LB – O parto humanizado acontece, muitas vezes, sem anestesia. Claro que dói. O do meu primeiro filho doeu. O interessante é que, embora eu tenha essa consciência, não tenho essa memória. Acho que o mais difícil, na verdade, é lidar com o desconhecido. Nós perdemos o contato com o parir. No passado, os irmãos mais velhos assistiam ao nascimento dos mais novos, em casa. Era um evento familiar. Depois, o acontecimento passou a ter como cenário o hospital. Virou um mistério entre quatro paredes. O parto humanizado respeita os limites de cada mulher. A forma de lidar com a dor muda de pessoa para pessoa. Se ela ficar insuportável, nada impede que se tome anestesia.

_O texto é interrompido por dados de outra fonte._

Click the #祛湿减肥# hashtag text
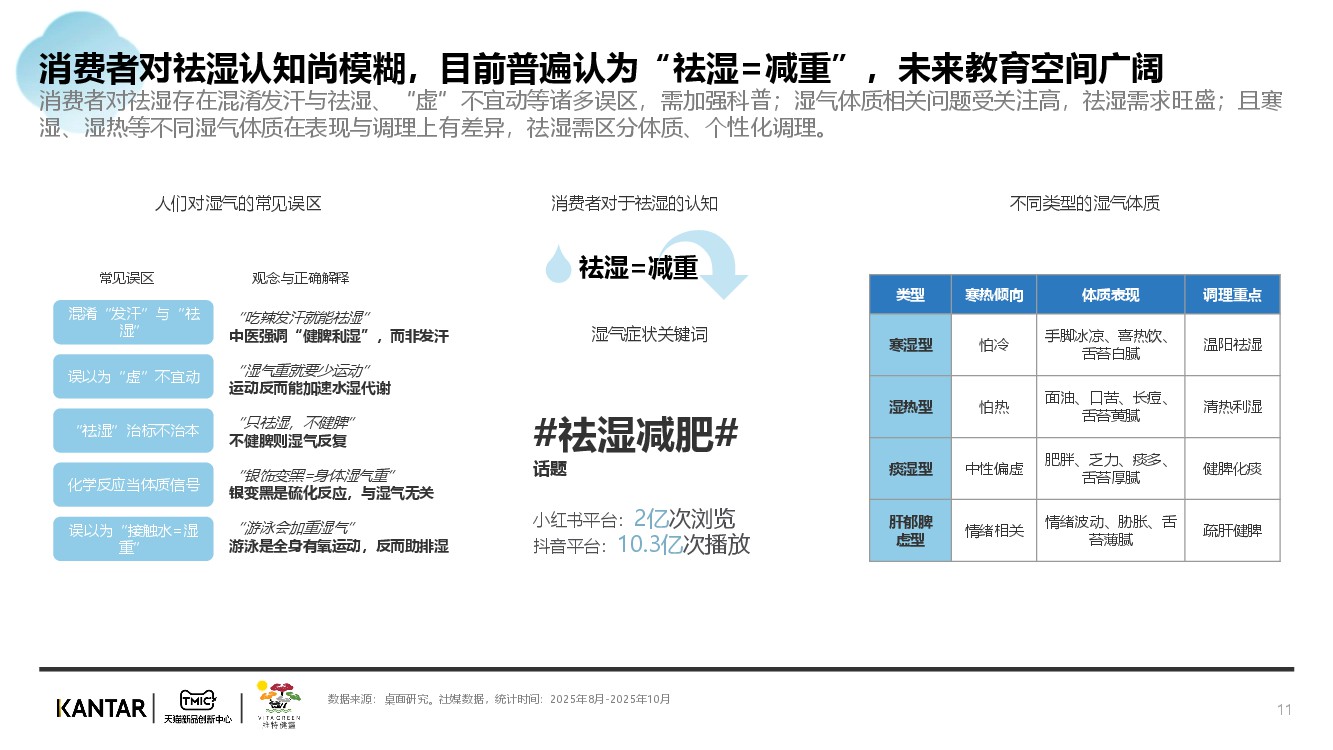 (x=636, y=435)
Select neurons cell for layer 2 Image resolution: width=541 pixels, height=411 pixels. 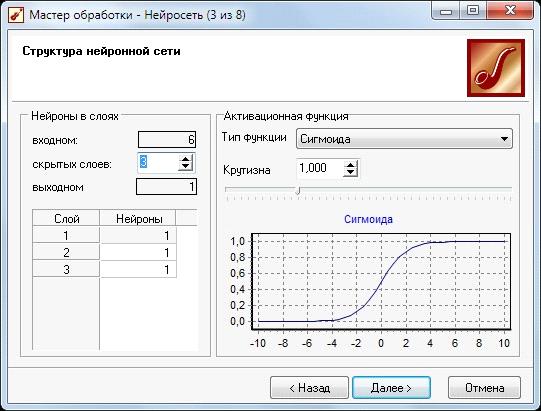138,252
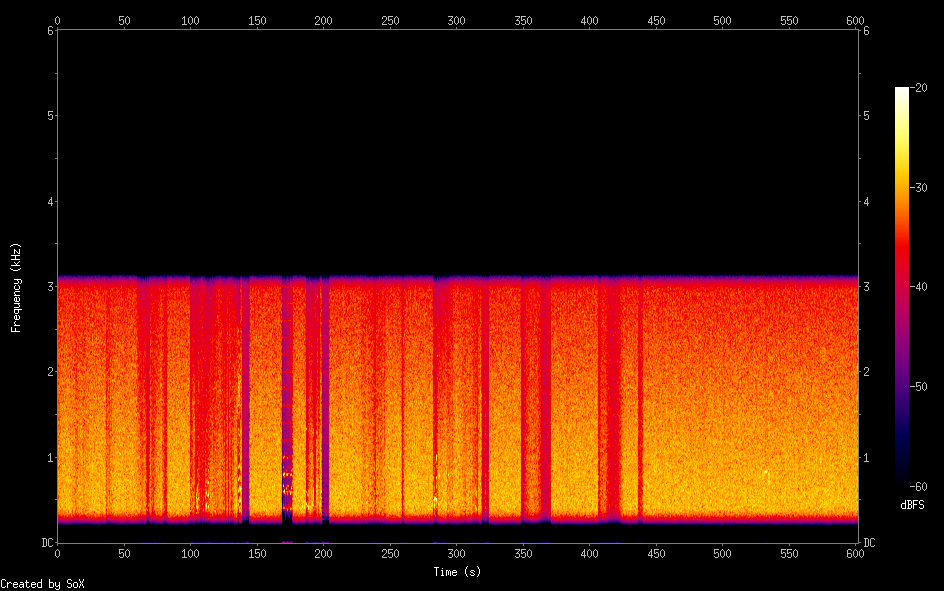Click the DC label on the right axis
This screenshot has width=944, height=591.
tap(869, 543)
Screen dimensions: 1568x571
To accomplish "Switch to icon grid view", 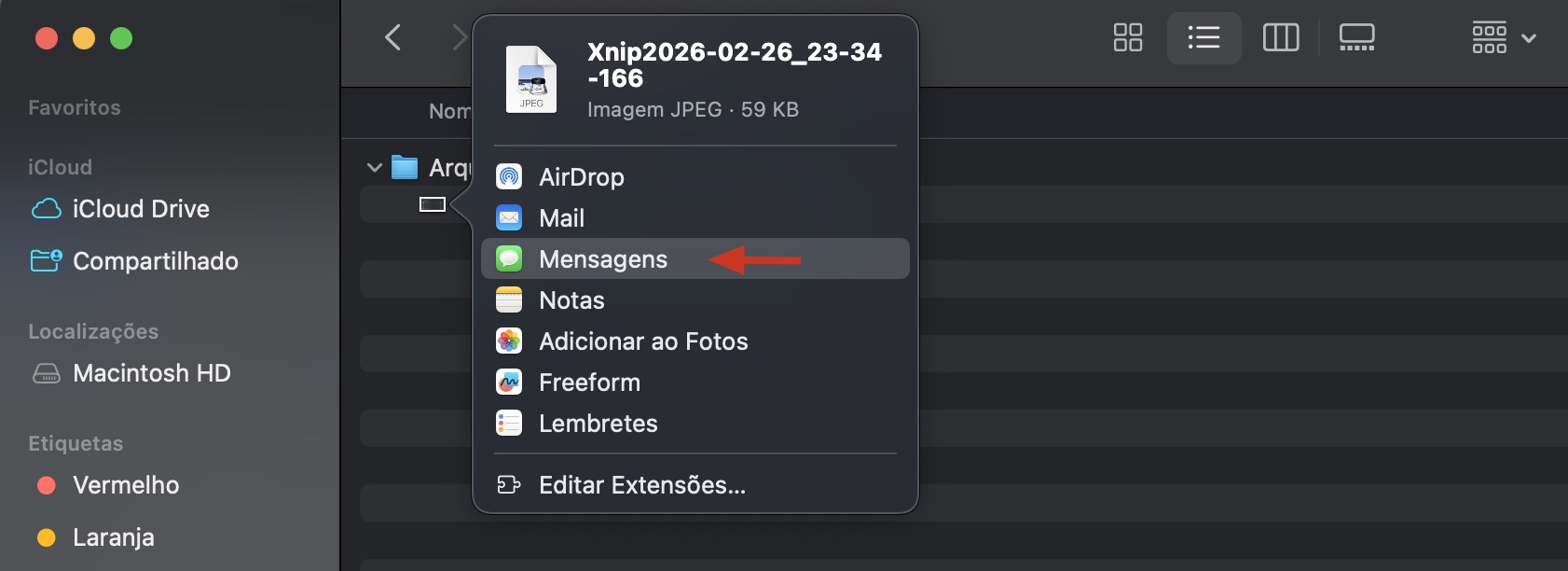I will pos(1128,37).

Infelizmente, essa opção nem sempre é dada nas maternidades públicas.

FMC – O parto natural também não usa medicação para induzir o nascimento…

LB – Não usa como rotina em todas as mulheres, ou seja, usa apenas quando realmente necessário. Por isso, a dor vem aos poucos e vai mudando até que chegue a hora da expulsão, quando se sente a vontade de fazer força e o bebê, então, nasce. Há vários recursos que ajudam a aliviar a dor, que estão presentes no livro. Para cada mulher é diferente. Pode ser massagem, banho de água morna, uma posição mais confortável… Se a gestante conta com uma equipe que a apoia, que a acompanha, ela acaba por encontrar o que é melhor para sentir-se bem. Acho muito ruim ter que seguir um padrão para parir, porque cada mulher é de um jeito. Por isso, defendo o parto humanizado, em que a mulher é, de fato, protagonista.

FMC – O parto normal, especialmente nos hospitais públicos, ainda tem muitos problemas, como a violência obstétrica.

LB – Sim. O que é oferecido em boa parte da rede é muito ruim. O corte na vagina, a episiotomia, para abrir a passagem do bebê, é comprovadamente desnecessário. Estudos científicos mostram isso e também que o procedimento pode ser prejudicial a mulher. Essa intervenção foi inventada por um homem. As parteiras não faziam isso. Com a medicalização da assistência, o parto foi perdendo em qualidade. E o que foi oferecido às mulheres no lugar daquele parto ruim, cheio de intervenções dolorosas e desnecessárias? A cesárea. Simone Diniz, médica e professora da Faculdade de Saúde Pública da USP, que escreveu o prefácio do livro, tem uma frase que resume essa questão: “Chega de parto violento para vender cesárea”.

FMC – Então, você é totalmente a favor do parto natural para as mulheres e bebês em boas condições de saúde…

LB – Sim. Tive dois partos humanizados, em que pude fazer escolhas e fui respeitada. Desde o nascimento do meu primeiro filho sou uma ativista da humanização, e o livro, consequentemente, reflete esse pensamento. Não quero convencer as pessoas, mas mostrar uma realidade possível e que muitas mulheres ainda desconhecem.

Os pontos de vista contidos no texto são de responsabilidade do entrevistado e não necessariamente representam o ponto de vista da Fundação Maria Cecilia Souto Vidigal.